As reported by the Wall Street Journal:

As I've said before in this post, Australia has been predicted to be the first developed country to be significantly impacted by climate change.

Here are some energy and manufacturing related statistics from the linked article:

Widespread drought in Australia is causing electricity prices to soar, as hydroelectric water-storage levels plummet and coal-fired power stations cut output because of lack of water for cooling.

Energy-intensive manufacturers, already wrestling with expensive oil and a strong currency, face the loss of one competitive advantage: cheap power, long provided by Australia's abundant reserves of coal.

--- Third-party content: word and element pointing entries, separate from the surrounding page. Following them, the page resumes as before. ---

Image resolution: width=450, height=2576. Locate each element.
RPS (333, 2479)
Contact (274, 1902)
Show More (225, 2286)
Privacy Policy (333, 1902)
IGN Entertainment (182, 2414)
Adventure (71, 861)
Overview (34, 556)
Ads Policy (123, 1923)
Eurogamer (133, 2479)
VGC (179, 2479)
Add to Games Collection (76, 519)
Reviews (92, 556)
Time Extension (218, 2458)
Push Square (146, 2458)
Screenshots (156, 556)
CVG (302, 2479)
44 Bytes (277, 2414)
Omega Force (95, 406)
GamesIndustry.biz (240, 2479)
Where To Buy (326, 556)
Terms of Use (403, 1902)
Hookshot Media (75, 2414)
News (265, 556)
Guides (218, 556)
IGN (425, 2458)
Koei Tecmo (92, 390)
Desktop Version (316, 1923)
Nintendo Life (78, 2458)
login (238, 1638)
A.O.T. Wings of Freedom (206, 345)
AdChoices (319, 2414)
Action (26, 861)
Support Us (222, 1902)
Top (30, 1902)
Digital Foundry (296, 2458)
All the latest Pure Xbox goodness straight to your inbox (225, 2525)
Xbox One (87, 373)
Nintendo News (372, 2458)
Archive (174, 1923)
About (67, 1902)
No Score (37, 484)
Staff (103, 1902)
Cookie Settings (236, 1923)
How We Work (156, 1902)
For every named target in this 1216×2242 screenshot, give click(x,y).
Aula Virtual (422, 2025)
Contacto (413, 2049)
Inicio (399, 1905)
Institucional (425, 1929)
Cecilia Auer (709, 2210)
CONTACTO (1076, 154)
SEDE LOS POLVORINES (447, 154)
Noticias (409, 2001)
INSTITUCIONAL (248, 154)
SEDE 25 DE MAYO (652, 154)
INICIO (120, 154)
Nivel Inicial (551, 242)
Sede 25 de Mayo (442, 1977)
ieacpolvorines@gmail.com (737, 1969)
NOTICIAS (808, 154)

And while the spike in power prices is benefiting generators in areas unaffected by the drought, electricity retailers' margins are being squeezed, and consumers might soon feel the pinch as state governments consider lifting price caps on retail power.

"If energy is an important component of your business, then these sorts of price increases are very difficult to swallow and it starts to impact on operations and investment decisions," said Roman Domanski, executive director of the Energy Users Association of Australia, which represents major users like Alcoa Inc., based in the U.S., and BlueScope Steel Ltd.

Water-storage levels for the bodies that feed Australia's biggest hydropower generator, Snowy Hydro Ltd., which provides 4% of Australia's electricity, have fallen to 8% of capacity.

An even bigger concern is the impact of the drought on coal-fired power stations, which provide 85% of Australia's electricity.

In Queensland, the state-government-owned Tarong, Tarong North and Swanbank B coal-fired power stations have all cut output because of a shortage of water for cooling, and stations in New South Wales state might face the same fate.

The combined loss of production from those three stations amounts to more than 1,000 megawatts, representing more than 5% of Australia's baseload electricity demand.

Reduced output from the Tarong power station has led to job cuts. The 1,400-megawatt station slashed output by 70%, leading Rio Tinto Ltd. to halve production at the coal mine that feeds the station and eliminate 160 positions.

Nuclear power plants (located on the coast of course) are an example of one proven solution to these problems.